6 thoughts on “#100 Enemies

  1. Did anybody notice Chekhov’s shift to first person near the end of the story? “I believe that never in their lives, even in delirium, had they uttered so much that was unjust, cruel, and absurd.”
    Is this just a mistake, or did Chekhov have some reason to do this? I can’t see any actual effect of its use…

    1. Good call Anton. Chekhov has done that a couple of other times. Sort of the omniscient narrator inserting himself into the story. The closest I could find off hand was “Who is to blame” where a first person narrator goes into the mind of a cat: http://www.chekhovshorts.com/094-who-was-to-blame/ Also I pretty certain Dostoevsky wrote with a first person openings in Brothers Karamazov and The Possessed and then wrote mostly omniscient voice with a few first person interruptions. (I believe in both, if not then one of them.) But it is a technique to avoid if possible as it can throw the reader off and mess with the flow of the story.

  2. Enemies is one of the most interesting tails of one mans desperation and anothers moral dilemma. The doctor, who I assume has taken the Hippocratic oath and who’s son has just passed, must decide whether to leave his grieving wife and help this nobleman or to stay with his wife and grieve for his lost son. The nobleman sees the dilemma, but he cannot leave and risk his wife dying, so he begs the doctor to come with him. In the end, I respect the doctor for fulfilling his duties, despite the wife not actually being sick. Chekhov shows us once again the dilemmas that we as humans cannot solve so easily.
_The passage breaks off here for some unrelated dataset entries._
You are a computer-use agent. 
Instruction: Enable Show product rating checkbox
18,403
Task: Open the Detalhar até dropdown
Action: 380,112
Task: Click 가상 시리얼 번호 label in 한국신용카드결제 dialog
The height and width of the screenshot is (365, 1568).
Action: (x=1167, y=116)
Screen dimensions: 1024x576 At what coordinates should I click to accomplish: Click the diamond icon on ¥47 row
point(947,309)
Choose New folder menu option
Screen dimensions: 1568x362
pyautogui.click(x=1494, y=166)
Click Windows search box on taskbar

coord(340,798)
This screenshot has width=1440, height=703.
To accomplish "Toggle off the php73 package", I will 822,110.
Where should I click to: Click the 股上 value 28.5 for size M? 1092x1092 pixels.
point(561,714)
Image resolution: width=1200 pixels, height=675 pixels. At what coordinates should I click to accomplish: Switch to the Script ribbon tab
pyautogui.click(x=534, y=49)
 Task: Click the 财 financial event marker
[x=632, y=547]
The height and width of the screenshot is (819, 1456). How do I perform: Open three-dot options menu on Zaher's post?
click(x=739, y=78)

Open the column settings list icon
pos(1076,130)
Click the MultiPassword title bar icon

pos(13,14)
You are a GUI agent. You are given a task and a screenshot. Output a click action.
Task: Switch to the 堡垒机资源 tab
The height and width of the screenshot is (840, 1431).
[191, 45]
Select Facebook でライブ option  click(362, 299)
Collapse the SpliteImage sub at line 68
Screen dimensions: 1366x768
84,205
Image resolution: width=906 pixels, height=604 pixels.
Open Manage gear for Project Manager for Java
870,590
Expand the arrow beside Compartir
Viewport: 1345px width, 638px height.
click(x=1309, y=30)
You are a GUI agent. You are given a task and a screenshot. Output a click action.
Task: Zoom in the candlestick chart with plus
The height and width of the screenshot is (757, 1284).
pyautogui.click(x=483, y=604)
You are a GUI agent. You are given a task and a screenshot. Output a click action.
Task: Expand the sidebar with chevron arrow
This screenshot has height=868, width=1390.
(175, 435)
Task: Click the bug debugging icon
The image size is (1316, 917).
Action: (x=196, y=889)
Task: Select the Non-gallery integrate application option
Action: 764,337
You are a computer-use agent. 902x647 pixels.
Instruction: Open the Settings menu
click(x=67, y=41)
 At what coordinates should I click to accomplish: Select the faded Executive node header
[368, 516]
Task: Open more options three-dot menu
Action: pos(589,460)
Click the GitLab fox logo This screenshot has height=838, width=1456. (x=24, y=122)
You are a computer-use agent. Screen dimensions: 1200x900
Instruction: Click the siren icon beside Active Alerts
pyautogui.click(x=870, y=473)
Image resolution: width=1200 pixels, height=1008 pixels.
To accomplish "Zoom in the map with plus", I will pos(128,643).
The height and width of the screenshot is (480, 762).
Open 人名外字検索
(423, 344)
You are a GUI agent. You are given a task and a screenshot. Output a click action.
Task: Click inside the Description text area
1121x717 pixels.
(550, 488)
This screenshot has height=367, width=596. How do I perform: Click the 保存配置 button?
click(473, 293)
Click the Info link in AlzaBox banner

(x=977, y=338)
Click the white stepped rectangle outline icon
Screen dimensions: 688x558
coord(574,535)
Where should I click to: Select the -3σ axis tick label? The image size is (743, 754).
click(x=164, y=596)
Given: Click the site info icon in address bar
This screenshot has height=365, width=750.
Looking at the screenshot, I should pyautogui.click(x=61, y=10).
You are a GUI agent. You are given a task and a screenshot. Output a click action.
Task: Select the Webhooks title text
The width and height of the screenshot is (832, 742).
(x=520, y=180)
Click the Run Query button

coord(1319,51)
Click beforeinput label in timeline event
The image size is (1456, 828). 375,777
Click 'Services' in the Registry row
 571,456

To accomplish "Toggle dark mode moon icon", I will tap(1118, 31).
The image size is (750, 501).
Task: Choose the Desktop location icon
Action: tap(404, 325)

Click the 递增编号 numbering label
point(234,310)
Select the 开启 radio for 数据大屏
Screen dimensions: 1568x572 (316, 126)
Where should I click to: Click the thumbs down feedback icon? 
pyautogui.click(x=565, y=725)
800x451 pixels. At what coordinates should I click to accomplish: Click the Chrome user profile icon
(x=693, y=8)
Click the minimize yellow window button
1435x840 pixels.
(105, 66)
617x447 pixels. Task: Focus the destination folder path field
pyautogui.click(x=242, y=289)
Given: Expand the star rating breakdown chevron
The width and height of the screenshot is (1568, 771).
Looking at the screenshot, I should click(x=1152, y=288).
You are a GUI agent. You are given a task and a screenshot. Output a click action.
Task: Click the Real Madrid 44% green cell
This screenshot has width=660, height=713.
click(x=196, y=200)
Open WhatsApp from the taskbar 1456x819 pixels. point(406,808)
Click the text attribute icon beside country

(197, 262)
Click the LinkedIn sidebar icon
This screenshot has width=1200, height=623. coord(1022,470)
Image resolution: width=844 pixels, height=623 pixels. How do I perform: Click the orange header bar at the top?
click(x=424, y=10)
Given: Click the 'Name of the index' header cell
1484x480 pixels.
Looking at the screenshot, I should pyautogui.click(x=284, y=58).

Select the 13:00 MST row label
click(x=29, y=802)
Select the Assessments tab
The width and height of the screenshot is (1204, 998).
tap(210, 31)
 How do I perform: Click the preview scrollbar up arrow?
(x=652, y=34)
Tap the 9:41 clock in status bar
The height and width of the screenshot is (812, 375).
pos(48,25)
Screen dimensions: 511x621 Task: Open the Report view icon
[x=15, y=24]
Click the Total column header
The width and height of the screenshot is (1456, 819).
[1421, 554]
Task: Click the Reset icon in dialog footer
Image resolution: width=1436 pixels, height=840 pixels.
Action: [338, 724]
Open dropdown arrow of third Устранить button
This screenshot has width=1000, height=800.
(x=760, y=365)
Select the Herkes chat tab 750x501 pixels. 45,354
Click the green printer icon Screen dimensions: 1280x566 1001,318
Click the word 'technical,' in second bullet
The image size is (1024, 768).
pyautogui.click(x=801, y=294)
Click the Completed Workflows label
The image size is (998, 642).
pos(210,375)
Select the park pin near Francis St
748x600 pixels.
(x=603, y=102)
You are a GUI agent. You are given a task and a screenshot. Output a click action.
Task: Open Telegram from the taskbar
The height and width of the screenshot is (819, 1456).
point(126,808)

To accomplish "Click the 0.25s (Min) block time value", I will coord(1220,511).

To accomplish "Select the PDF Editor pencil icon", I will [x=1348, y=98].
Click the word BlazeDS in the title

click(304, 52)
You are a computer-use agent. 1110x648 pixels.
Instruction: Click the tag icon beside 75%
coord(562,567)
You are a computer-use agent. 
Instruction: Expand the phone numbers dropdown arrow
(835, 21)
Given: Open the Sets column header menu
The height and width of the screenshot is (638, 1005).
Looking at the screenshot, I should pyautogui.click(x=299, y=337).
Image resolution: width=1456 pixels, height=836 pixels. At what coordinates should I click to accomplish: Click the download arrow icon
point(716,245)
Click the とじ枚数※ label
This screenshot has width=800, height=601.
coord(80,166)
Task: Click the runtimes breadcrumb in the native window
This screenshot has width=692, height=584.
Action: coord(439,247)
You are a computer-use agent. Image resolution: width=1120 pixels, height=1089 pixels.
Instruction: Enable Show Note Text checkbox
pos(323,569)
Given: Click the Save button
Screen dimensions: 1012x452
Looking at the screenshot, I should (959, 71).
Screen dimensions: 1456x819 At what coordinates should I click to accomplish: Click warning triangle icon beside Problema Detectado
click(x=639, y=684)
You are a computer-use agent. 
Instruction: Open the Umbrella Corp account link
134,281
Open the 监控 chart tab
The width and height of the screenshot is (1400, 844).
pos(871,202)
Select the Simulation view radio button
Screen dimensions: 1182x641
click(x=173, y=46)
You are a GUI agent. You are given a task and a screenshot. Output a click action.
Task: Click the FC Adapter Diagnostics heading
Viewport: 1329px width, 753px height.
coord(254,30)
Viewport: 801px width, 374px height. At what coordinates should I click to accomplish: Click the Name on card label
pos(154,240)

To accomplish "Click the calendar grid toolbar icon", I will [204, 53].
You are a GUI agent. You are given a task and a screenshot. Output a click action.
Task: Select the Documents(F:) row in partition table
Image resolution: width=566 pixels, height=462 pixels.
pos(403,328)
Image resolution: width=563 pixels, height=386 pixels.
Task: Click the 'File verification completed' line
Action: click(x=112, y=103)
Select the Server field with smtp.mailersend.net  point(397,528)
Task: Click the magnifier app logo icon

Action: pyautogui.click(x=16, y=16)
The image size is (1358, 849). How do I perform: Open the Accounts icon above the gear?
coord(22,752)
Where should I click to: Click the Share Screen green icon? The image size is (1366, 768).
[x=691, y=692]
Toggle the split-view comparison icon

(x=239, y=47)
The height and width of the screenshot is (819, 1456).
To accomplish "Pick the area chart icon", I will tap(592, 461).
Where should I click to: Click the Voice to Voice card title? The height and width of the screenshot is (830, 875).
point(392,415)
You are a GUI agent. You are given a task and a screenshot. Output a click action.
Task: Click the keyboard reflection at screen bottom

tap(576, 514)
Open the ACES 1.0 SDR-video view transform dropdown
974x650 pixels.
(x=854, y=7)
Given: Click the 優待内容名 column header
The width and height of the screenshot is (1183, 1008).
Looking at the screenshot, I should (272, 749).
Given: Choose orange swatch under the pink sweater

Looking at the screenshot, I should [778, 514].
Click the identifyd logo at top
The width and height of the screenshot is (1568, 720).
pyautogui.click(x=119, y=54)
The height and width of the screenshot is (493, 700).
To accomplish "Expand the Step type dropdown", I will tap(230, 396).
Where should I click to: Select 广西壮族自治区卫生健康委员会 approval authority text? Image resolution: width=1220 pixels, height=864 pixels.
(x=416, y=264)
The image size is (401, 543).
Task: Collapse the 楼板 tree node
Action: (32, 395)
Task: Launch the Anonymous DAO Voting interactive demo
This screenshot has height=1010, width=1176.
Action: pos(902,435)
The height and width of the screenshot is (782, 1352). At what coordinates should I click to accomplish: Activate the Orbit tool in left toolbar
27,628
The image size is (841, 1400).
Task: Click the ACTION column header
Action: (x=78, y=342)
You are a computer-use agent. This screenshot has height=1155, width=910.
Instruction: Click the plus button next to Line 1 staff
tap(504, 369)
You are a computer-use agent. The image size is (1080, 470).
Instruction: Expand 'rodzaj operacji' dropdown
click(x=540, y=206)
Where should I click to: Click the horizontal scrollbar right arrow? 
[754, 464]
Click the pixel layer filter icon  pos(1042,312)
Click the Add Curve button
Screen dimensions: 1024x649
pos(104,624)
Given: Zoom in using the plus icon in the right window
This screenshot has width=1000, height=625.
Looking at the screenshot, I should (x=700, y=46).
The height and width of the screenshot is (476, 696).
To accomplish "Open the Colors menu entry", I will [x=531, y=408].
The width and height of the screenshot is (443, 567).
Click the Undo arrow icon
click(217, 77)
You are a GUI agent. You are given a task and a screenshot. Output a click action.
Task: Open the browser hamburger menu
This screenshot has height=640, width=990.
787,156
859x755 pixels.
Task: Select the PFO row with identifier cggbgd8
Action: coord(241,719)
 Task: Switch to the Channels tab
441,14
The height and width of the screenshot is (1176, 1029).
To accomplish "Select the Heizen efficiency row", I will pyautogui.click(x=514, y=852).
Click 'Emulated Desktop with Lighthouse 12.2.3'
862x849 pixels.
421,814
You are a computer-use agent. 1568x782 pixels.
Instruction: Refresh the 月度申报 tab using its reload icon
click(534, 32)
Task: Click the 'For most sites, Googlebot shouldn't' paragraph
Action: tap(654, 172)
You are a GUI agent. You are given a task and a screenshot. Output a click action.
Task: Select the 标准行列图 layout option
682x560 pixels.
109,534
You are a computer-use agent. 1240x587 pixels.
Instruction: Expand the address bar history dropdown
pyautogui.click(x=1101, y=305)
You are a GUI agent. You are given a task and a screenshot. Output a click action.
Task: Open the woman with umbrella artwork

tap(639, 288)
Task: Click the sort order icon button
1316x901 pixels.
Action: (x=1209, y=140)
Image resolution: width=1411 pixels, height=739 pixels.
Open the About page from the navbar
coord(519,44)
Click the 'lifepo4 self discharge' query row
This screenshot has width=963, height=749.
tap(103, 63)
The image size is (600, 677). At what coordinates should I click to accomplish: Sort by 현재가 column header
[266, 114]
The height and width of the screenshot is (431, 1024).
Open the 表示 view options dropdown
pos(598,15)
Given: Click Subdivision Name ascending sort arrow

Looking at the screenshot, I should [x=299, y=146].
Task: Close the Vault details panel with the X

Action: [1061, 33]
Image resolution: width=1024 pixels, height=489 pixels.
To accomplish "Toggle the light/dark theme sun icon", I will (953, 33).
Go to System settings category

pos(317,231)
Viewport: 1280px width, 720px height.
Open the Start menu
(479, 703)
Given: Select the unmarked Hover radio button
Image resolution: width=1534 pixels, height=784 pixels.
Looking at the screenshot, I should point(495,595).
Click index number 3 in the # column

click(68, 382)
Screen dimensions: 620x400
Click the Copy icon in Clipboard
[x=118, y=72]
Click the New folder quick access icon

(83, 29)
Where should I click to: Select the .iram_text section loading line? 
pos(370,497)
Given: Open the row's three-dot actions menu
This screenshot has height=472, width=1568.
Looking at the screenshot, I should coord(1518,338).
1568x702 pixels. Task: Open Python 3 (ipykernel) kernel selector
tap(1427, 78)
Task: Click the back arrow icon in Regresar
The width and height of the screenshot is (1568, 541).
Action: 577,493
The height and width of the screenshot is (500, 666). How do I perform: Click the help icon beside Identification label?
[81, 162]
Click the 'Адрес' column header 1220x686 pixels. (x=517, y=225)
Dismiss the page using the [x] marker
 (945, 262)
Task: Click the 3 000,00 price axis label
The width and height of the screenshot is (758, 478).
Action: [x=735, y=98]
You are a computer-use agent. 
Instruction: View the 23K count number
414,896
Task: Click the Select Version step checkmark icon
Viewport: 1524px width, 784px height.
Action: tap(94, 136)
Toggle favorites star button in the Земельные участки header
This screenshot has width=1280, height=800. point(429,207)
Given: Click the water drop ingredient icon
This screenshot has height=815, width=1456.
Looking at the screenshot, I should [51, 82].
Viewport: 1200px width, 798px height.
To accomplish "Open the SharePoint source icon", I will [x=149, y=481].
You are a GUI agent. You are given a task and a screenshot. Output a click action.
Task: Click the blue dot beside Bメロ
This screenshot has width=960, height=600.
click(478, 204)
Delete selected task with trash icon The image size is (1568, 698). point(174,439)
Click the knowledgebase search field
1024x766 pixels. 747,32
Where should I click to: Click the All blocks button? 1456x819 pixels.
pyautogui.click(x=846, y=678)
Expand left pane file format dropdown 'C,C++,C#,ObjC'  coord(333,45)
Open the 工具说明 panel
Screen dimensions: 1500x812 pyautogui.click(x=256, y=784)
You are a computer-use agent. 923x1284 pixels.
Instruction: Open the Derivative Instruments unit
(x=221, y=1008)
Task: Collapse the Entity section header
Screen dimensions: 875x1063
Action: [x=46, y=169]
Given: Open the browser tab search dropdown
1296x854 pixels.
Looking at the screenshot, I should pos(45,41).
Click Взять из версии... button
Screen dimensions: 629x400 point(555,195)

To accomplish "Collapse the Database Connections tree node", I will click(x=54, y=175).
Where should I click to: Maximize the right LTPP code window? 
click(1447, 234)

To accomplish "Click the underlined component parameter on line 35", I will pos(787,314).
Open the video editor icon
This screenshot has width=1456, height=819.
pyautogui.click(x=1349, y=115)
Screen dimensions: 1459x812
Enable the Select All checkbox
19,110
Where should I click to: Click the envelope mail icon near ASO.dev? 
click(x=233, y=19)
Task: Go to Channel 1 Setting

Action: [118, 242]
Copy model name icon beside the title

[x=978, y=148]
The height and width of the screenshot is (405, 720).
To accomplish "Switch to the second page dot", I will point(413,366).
    1. So true, Nick. The doctor must honor the request, but that it was all for nothing was hard to swallow for me as a reader.

  3. I like this story because it shows the cruelty of the human nature. The part of this story that i was most astonished by was when Kirilov turned from thinking about his dead son to being concerned by Abogin’s problems and the ‘vulgarities’. It was crazy how the two characters went from suffering to fighting with each other over who is more right in this situation. Kirilov seemed to be concerned more with social inequality and the way that the higher class treats the lower. Maybe because it is really that big of an issue that Kirilov gets so mad, or maybe its the persistency of the men that Chekov was trying to point out.

    1. Those are good insights Fatima. I think sometimes people’s emotions get so wrapped up in anger that they launch into other people, forgetting about their original sorrow. It’s sort of a destructive coping mechanism.